Segment Start: SOURCE TEXT

Community Views: Psoriatic Arthritis Treatment and Side Effects
Living with psoriatic arthritis (PsA) can involve many different treatments in an attempt to manage symptoms. One of the biggest challenges comes with also managing side effects from those drugs. Too often, the side effects feel worse than the PsA symptoms themselves.
To learn more about how community members handle this, we reached out to followers of our Facebook page and asked, “What has helped you manage treatment side effects?”
When side effects feel worse than symptoms
The question generated some great discussion about the struggles and approaches to managing drug side effects. However, it is important to remember that all bodies are unique, and drugs affect each person differently.
While some people might have negative side effects from a certain drug, that does not mean you will have the same experience. Always talk to your doctor about your side effects, before making changes to your treatment plan, or stopping drugs suddenly.
Muscle spasms and bone pain
Many community members mentioned muscle spasms and bone pain as drug side effects. For some, this side effect took time to identify as being related to a drug. PsA itself can cause muscle spasms and joint or bone pain, so separating symptoms of PsA from drug side effects was challenging for many.
It may also lead a doctor to dismiss it as a side effect, choosing to credit it as a general PsA symptom.

Segment End: SOURCE TEXT
Segment Start: DATA EXTRACTS

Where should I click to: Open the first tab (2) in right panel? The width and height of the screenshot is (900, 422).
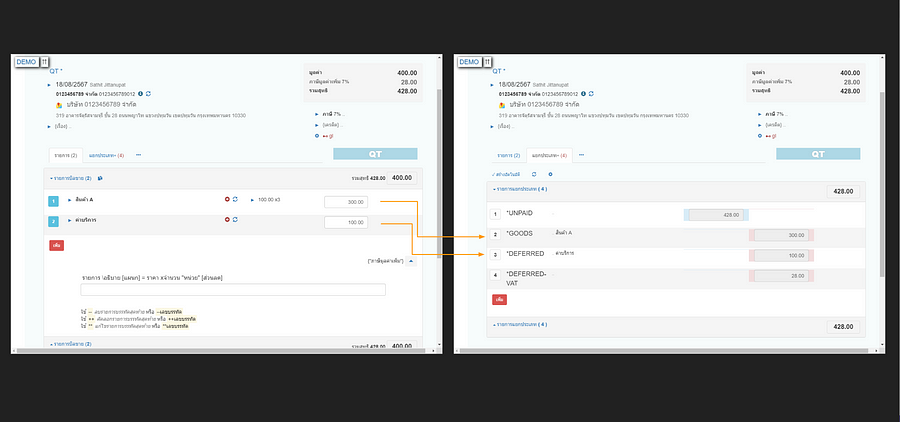pos(510,155)
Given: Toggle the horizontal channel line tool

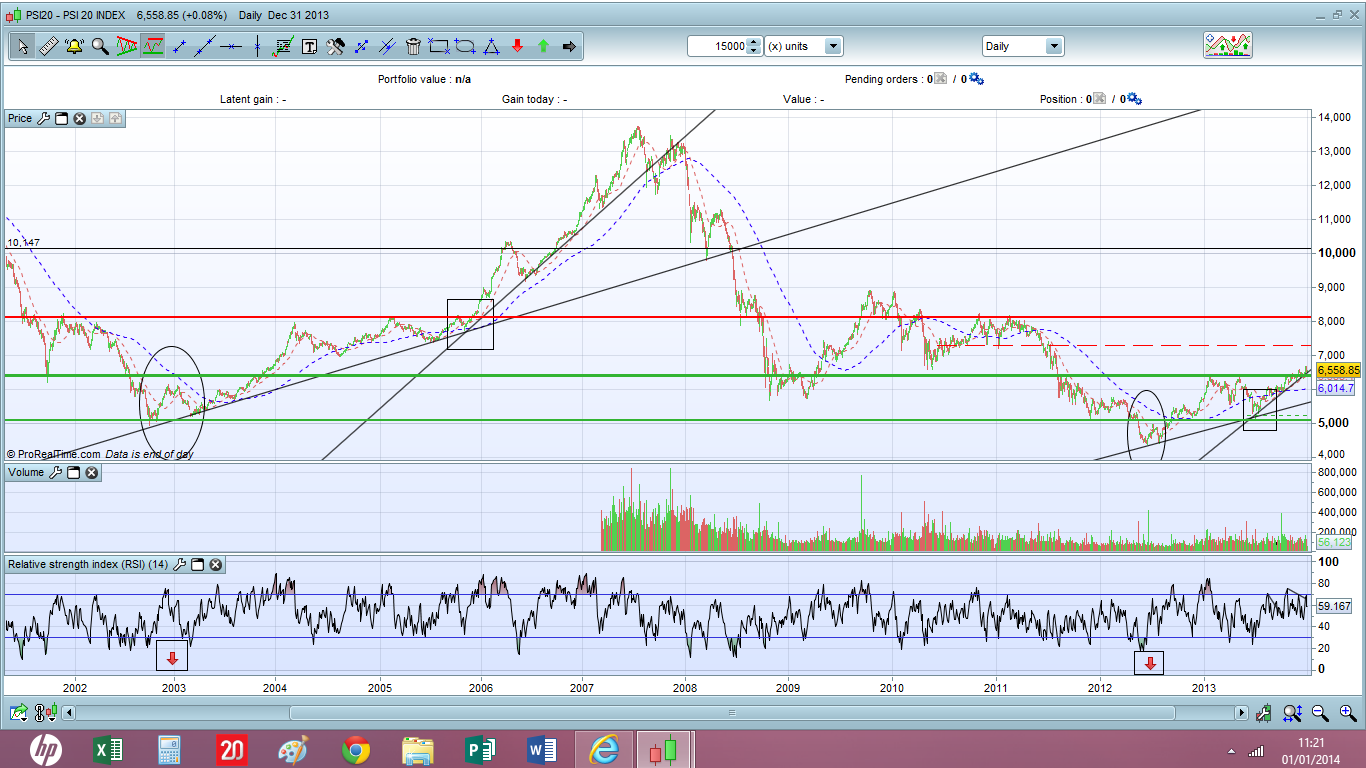Looking at the screenshot, I should pos(231,46).
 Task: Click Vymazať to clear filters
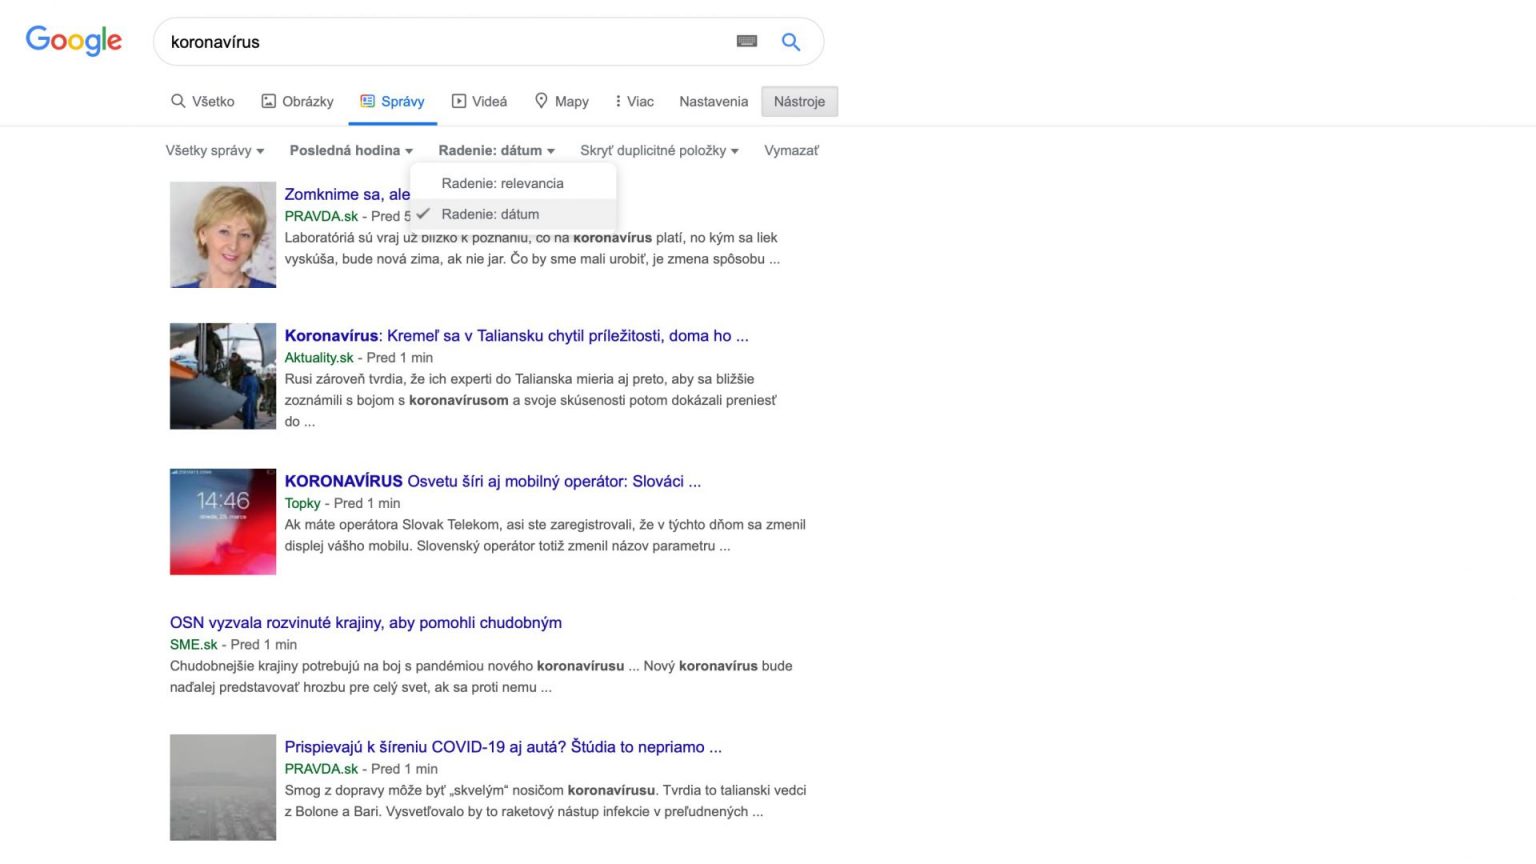(791, 151)
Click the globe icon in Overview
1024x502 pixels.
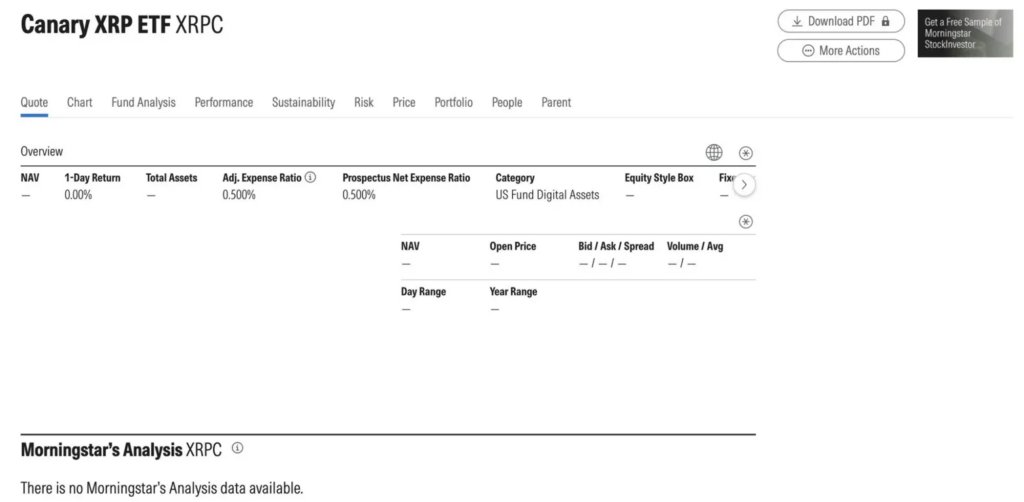click(714, 152)
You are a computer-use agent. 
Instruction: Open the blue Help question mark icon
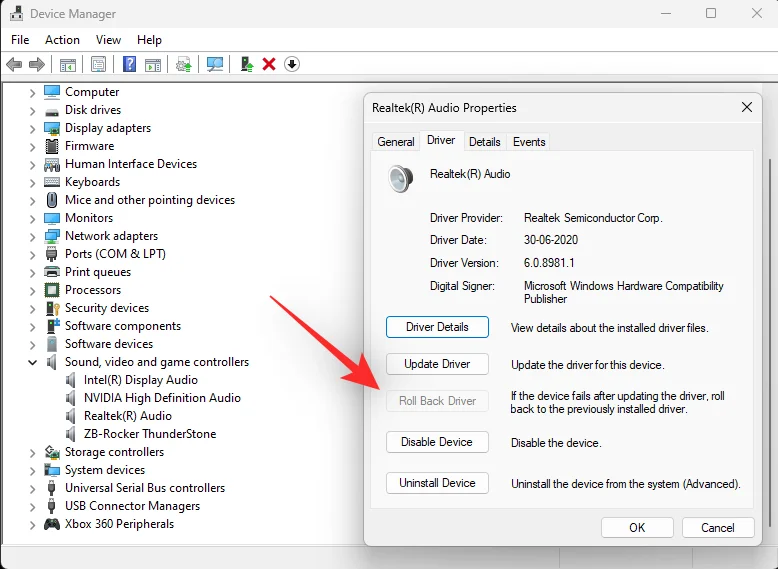click(129, 64)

Segment End: DATA EXTRACTS

• _TASK 1_: Reproduce the psoriatic arthritis article word for word, everything from "Community Views: Psoriatic" down to "each person differently.".
• _TASK 2_:
Answer these questions using the psoriatic arthritis article:
(a) Where did the writers pose their question to community members?
(b) Which two drug side effects did many community members mention?
(c) According to the article, what should readers always do before changing their treatment plan?
• _TASK 3_: Resume the psoriatic arthritis article immediately after its final sentence, keeping its tone and subject.

• _EXERCISE RESULT 1_:
Community Views: Psoriatic Arthritis Treatment and Side Effects
Living with psoriatic arthritis (PsA) can involve many different treatments in an attempt to manage symptoms. One of the biggest challenges comes with also managing side effects from those drugs. Too often, the side effects feel worse than the PsA symptoms themselves.
To learn more about how community members handle this, we reached out to followers of our Facebook page and asked, “What has helped you manage treatment side effects?”
When side effects feel worse than symptoms
The question generated some great discussion about the struggles and approaches to managing drug side effects. However, it is important to remember that all bodies are unique, and drugs affect each person differently.

• _EXERCISE RESULT 2_:
(a) On their Facebook page, asking its followers.
(b) Muscle spasms and bone pain.
(c) Talk to their doctor about their side effects.

• _EXERCISE RESULT 3_:
“Humira caused my thigh muscles to seize.”
“I had my first injection of Humira 2 weeks ago and awoke 2 times with severe muscle spasms down the backs of both legs from thigh to feet. Of course, my doctor said it’s not from Humira.”
“I still haven’t figured out what to do about the bone pain my infusions cause, mostly in my upper arms and legs. I describe it as severe growing pains. I wish I had the option to stop all meds, but I can’t get out of bed without them.”
“I get bone pain with my Methotrexate infusion, mostly in my thigh bones and elbows. I’m glad I don’t get it as much in my skull as I used to.”
Stomach pain and gut issues
Other challenging and uncomfortable side effects mentioned included issues in the stomach and gut. Nausea, diarrhea, and stomach pain presented difficulties for many.
“I was on Sulfasalazine but started having horrible abdominal pain.”
“Severe, nearly unceasing explosive diarrhea for 5 months. I couldn’t go anywhere, and I was terrified to even try to go to the grocery store.”
“Lots of GI issues with Otezla. They are supposed to subside after a month or so. Also, after initial improvement, it stopped working. No point I taking it if it doesn’t work.”
When side effects became too severe and quality of life was impacted, many in the community shared their choice to stop all drugs, with varying results. Keep in mind that you should never stop taking medicine before discussing it with your doctor.
“The generic Arava I was taking was helping with arthritis a lot, but the side effects were completely devastating as far as not being able to have a life.”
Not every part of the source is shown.